NDLR : Le JdC va très bientôt (en fait, demain) se trouver en manque de matière pour tenir son rendez-vous de 5 heures. Si vous avez des idées à revendre, des textes à soumettre, des colères à exprimer, des enthousiasmes à partager, c’est le moment de les envoyer. Bon, mais pour aujourd’hui, il y a encore ça : 

Les Critiques Aisées, c’est bien, mais c’est un peu long à faire. À lire aussi.
Alors, dès que j’aurai lu un truc intéressant, et si je n’ai pas le temps d’en faire une véritable critique, j’en ferai une note, pas un compte rendu, mais plutôt une impression de lecture.

Jeunesse
Joseph Conrad – 1902

Autour d’une table couverte de bouteilles et de verres, cinq hommes se racontent des histoires de mer. C’est le tour de Marlow qui fait le récit de son premier embarquement sur un voilier en tant que lieutenant.

Les faux départs de Londres pour Bangkok, les avaries, les tempêtes, le feu à bord, la découverte de l’Orient : soixante pages, une heure et demi de lecture. Quatre-vingt-dix minutes d’aventure en mer, d’enthousiasme juvénile et d’écriture claire.

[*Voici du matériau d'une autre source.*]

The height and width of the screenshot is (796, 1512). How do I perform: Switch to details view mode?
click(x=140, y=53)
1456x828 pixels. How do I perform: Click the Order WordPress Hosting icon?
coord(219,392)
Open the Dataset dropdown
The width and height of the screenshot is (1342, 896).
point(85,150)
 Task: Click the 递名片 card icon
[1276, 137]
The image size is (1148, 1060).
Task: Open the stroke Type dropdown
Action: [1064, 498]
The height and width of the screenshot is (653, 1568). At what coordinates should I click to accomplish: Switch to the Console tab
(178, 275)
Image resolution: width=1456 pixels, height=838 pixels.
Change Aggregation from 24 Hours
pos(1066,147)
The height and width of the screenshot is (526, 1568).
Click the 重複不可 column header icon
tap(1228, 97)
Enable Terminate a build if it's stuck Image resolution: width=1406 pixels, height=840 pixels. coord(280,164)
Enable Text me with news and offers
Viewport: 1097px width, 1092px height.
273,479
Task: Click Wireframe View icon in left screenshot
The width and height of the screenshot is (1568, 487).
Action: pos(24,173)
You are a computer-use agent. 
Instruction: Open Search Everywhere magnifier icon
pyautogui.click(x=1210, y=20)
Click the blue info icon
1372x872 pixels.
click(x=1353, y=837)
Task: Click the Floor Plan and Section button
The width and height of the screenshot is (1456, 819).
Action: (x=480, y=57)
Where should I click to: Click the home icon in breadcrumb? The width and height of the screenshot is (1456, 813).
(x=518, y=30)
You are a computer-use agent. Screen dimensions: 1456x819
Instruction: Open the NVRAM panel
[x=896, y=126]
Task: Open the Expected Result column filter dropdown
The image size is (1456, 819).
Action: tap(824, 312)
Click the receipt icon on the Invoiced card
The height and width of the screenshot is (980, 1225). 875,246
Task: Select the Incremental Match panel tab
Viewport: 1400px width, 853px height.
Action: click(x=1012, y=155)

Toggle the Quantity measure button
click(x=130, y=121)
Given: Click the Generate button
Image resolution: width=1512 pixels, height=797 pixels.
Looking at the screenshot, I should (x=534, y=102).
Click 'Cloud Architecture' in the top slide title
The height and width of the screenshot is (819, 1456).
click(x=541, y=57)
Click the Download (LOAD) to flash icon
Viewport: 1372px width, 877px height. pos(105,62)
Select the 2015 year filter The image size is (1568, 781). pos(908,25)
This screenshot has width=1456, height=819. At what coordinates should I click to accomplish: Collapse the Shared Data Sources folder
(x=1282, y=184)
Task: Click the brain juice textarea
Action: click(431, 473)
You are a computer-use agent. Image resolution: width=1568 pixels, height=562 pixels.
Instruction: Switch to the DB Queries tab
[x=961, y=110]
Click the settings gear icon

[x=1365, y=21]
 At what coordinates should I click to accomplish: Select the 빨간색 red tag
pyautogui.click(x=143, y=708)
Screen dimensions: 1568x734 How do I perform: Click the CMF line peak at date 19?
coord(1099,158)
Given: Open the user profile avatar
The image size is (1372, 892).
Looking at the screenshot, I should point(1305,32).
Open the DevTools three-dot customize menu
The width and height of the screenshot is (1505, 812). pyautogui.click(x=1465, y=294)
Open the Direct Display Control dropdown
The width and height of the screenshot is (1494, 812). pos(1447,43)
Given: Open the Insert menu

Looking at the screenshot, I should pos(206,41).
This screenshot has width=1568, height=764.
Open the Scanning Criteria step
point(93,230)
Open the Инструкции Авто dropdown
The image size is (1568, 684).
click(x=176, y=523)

On n’est vraiment loin des formules toutes faites et du délayage de John Grisham dont je parlais l’autre jour. Dans ces soixante pages, pas un cliché. La description du feu couvant à bord pendant des jours puis de son éruption sur le pont est aussi saisissante que celle de l’arrivée à bon port est émouvante.

Embarquez, lisez Jeunesse, lisez Conrad, tout Conrad.